+++ Data supplied

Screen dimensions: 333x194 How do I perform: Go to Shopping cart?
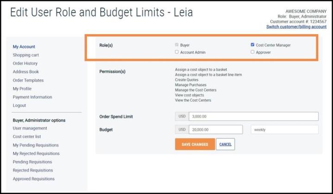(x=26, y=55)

++++++
+++ Data supplied

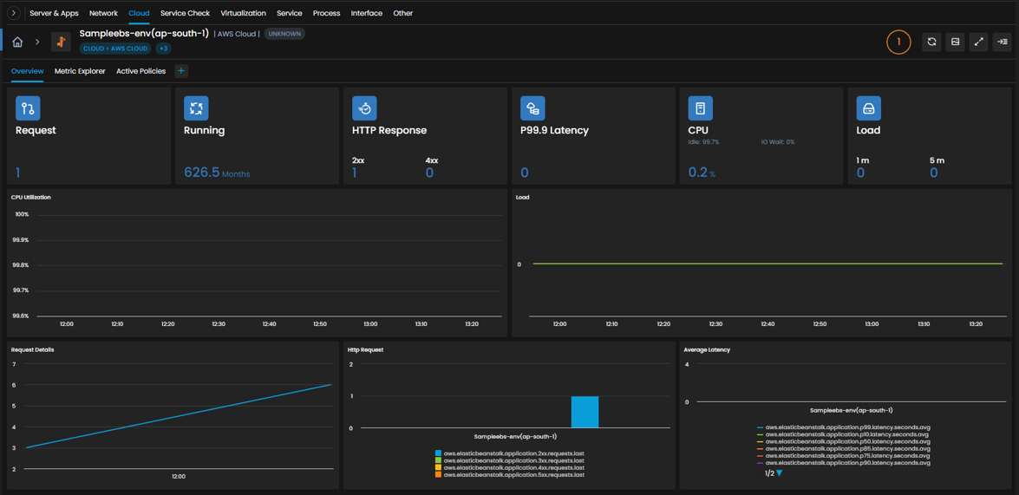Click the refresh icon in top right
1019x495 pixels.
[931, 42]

++++++
+++ Data supplied

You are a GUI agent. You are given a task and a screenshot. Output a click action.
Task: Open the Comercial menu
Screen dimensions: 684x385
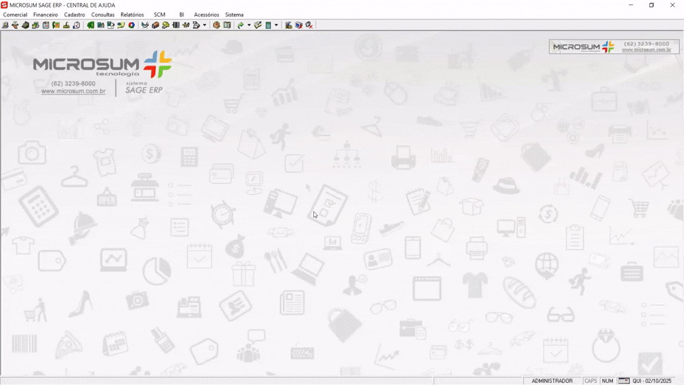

++++++

Try it
Copy back the listing above exactly, but only from the line with "Task: Open the Comercial menu" through the line with "Screen dimensions: 684x385", both ends included.

Answer for the task
Task: Open the Comercial menu
Screen dimensions: 684x385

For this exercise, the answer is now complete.